Khashoggi's fiancee waited unknowing outside the consulate as he was being murdered

jamal_khashoggi Saudi journalist Jamal Khashoggi | Wikimedia Commons

A Turkish court has opened absentia trial of 20 Saudi nationals accused of being involved in the murder of journalist Jamal Khashoggi. He was killed at the Saudi Consulate in Turkey in October 2018 when he went there seeking papers for his marriage.

Saudi Crown Prince Mohammed Bin Salman, who has been accused of ordering the killing of Khashoggi, has denied the charges.

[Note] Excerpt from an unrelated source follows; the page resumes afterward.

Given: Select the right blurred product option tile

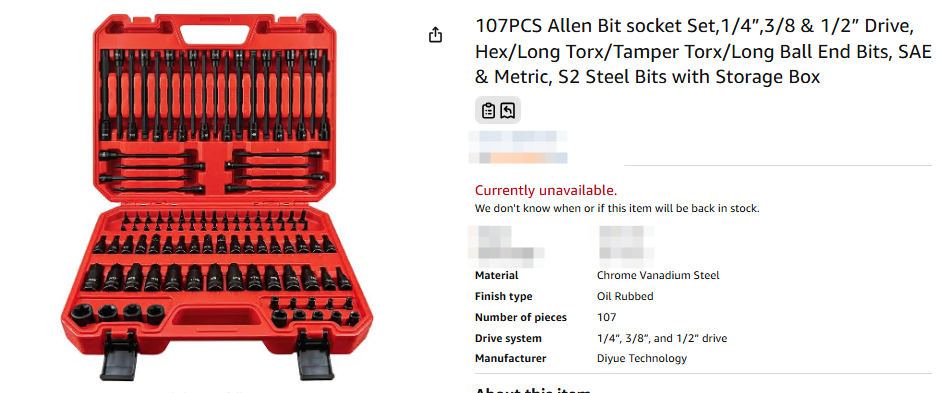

Khashoggi's fiancee Hatice Cengiz waited unknowing outside the consulate while, according to prosecutors, he was suffocated and his body was dismembered. Those being tried include two close aides of Crown Prince Mohammed Bin Salman.

The two top Saudi officials, former deputy head of Saudi Arabia's general intelligence Ahmed al-Asiri and former royal court adviser Saud al-Qahtani, are accused of “premeditated murder with monstrous intent”. The indictment also says that 18 other defendants were flown to Turkey to kill

Khashoggi, a Washington Post columnist, who had grown increasingly critical of the crown prince.

The defendants are unlikely ever to be handed over by Saudi Arabia, which has accused Turkey of failing to cooperate with a separate, largely secretive, trial in Riyadh last year. 

Andrew Gardner, the senior Turkey researcher of UK-based Amnesty International, was quoted in an Al Jazeera report as saying, there was an expectation the trial would shed light on new evidence and also interrogate the evidence already available. 

A Saudi court in December sentenced five people to death and three to jail for the killing, but Khashoggi's family later said they forgave his murderers, effectively granting them a formal reprieve under Saudi law. Khashoggi's remains were never recovered. 

The trial, Gardner hopes, is not a replacement for an UN-led international investigation and he hopes that such an investigation will take place.

Khashoggi's murder tarnished the Saudi Crown Prince's image to a certain extent. The Crown Prince has been trying to re-brand the kingdom's image into an open society as he was aiming in reducing the dependence of its income from oil.

“Justice in these complex environments is not delivered overnight,” Agnes Callamard, UN special rapporteur on extrajudicial executions, was quoted as saying in a Reuters report.